EXTRACTED TEXT:
-- begin --

CVE-2026-10948 · Use after free in WebRTC in Google Chrome prior to 149.0.7827.53 allowed a remote attacker to execute arbitrary code inside a sandbox via a

01 · The Real Story

This is a burglar getting into the lobby, not the vault

CVE-2026-10948 is a use-after-free in Chrome WebRTC. In practical terms, a malicious page can drive stale memory use in the browser process handling WebRTC content and achieve arbitrary code execution inside Chrome's sandbox after a user visits attacker-controlled content. The affected line is Chrome before 149.0.7827.53; Google's June 2, 2026 stable rollout shipped 149.0.7827.53 for Linux and 149.0.7827.53/54 for Windows and macOS, with Android receiving corresponding fixes in 149.0.7827.59.

Google's HIGH 8.8 score is defensible as a pure technical memory-corruption rating, but it overstates fleet urgency for enterprise patch triage. The decisive downgrade factors are user interaction is required, exploitation appears to stop inside the sandbox, there is no KEV listing, and the supplied EPSS of 0.00071 is extremely low. This is still worth fixing because Chrome is everywhere, but it is not a drop-everything browser zero-day based on the evidence available.

"This is a real renderer bug, but it still needs a user click and lands inside Chrome's sandbox."

02 · The Attack Path

4 steps from start to impact.

STEP 01

Land the victim on attacker content

The attacker needs the user to open a malicious page or ad frame that can exercise WebRTC code paths. The weaponized artifact here is a custom HTML/JavaScript WebRTC harness delivered over the web; Google describes the bug as reachable by a remote attacker via crafted content in Chrome's WebRTC component.

-- end --

GIVEN INFORMATION:
-- begin --

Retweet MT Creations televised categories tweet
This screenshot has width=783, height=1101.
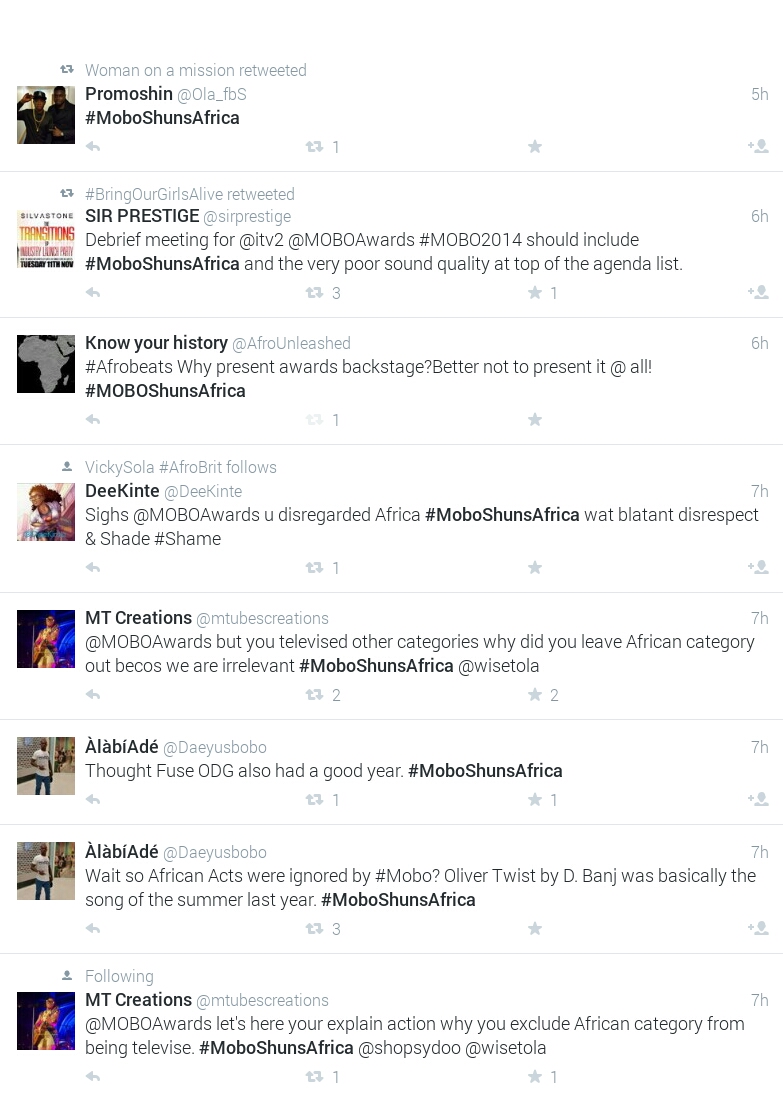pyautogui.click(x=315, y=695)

-- end --
-- begin --

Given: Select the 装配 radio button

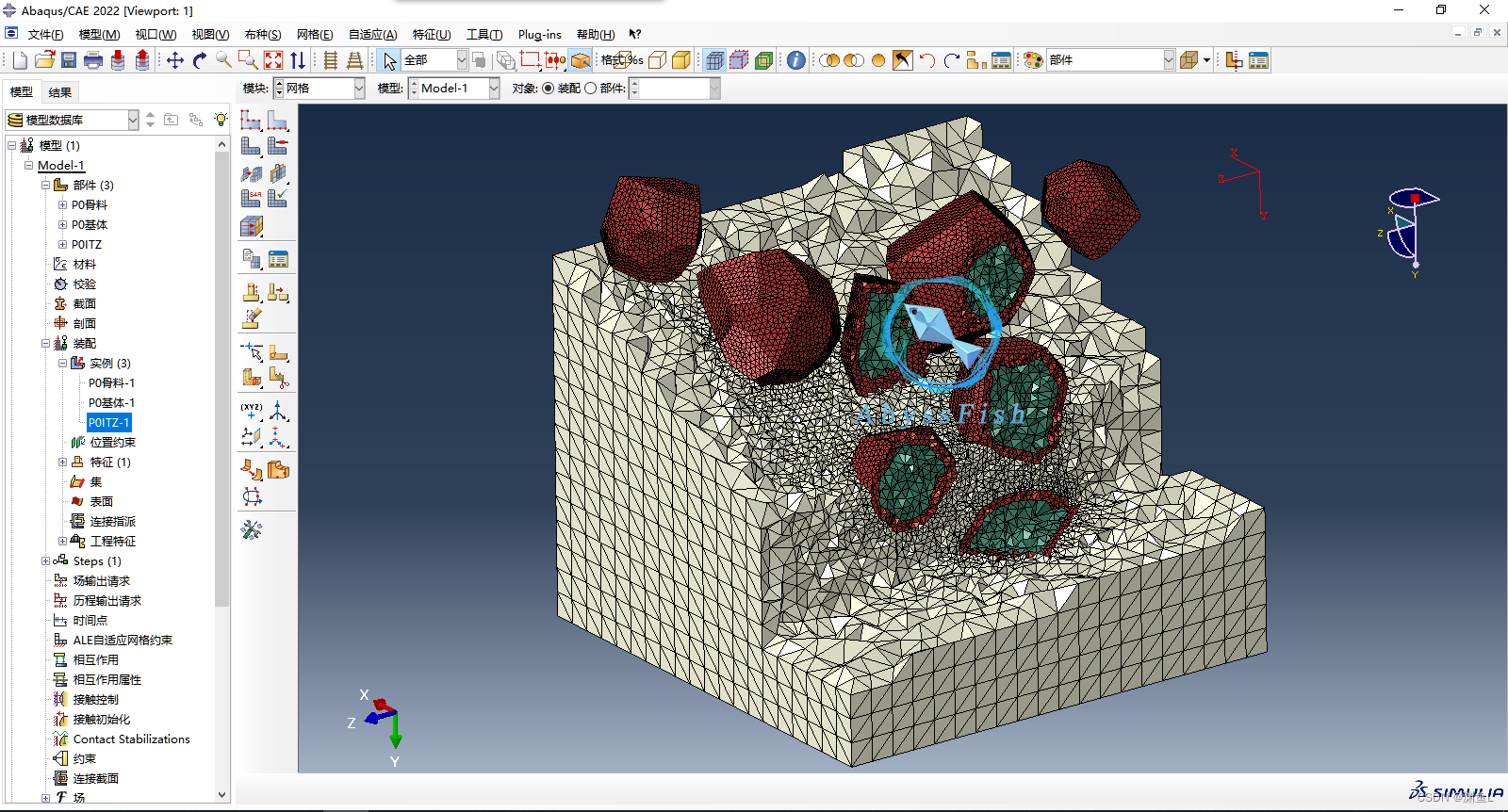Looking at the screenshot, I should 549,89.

-- end --
-- begin --

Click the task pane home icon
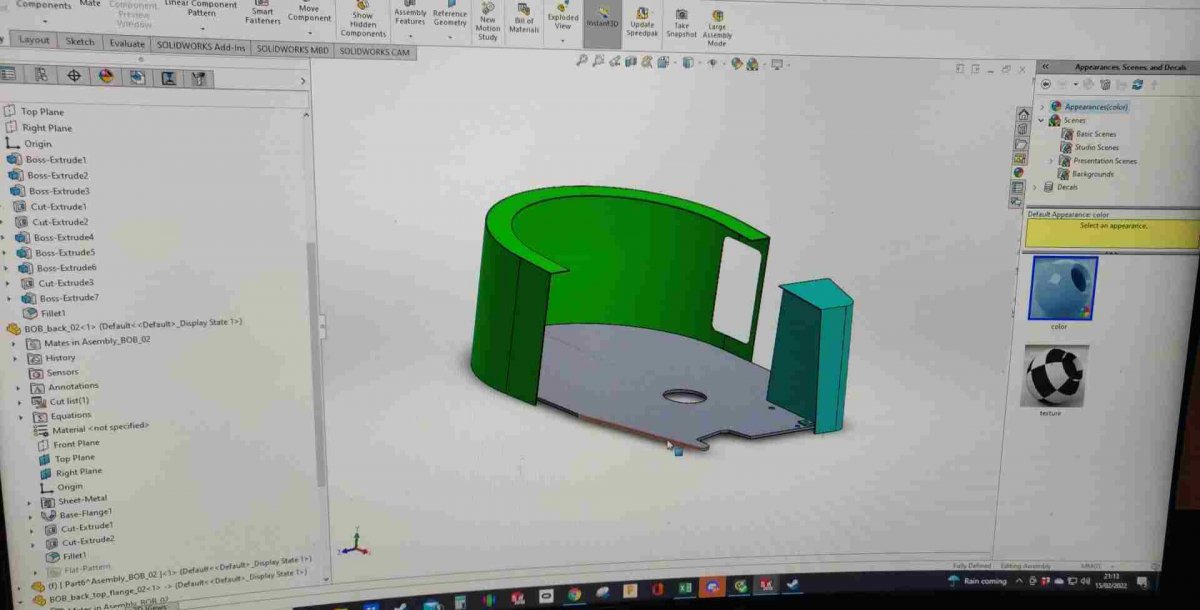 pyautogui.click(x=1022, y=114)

-- end --

SET OF TASKS:
A. Duplicate the part of the Chrome WebRTC vulnerability page between "CVE-2026-10948 is a" and "fixes in 149.0.7827.59.", inclusive.
B. According to the Chrome WebRTC vulnerability page, which Chrome version brought the corresponding fixes to Android?
C. List every factor that the Chrome WebRTC vulnerability page calls a decisive downgrade factor.

RESPONSES TO THE TASKS:
A.
CVE-2026-10948 is a use-after-free in Chrome WebRTC. In practical terms, a malicious page can drive stale memory use in the browser process handling WebRTC content and achieve arbitrary code execution inside Chrome's sandbox after a user visits attacker-controlled content. The affected line is Chrome before 149.0.7827.53; Google's June 2, 2026 stable rollout shipped 149.0.7827.53 for Linux and 149.0.7827.53/54 for Windows and macOS, with Android receiving corresponding fixes in 149.0.7827.59.

B. 149.0.7827.59

C.
- User interaction is required.
- Exploitation appears to stop inside the sandbox.
- There is no KEV listing.
- The supplied EPSS of 0.00071 is extremely low.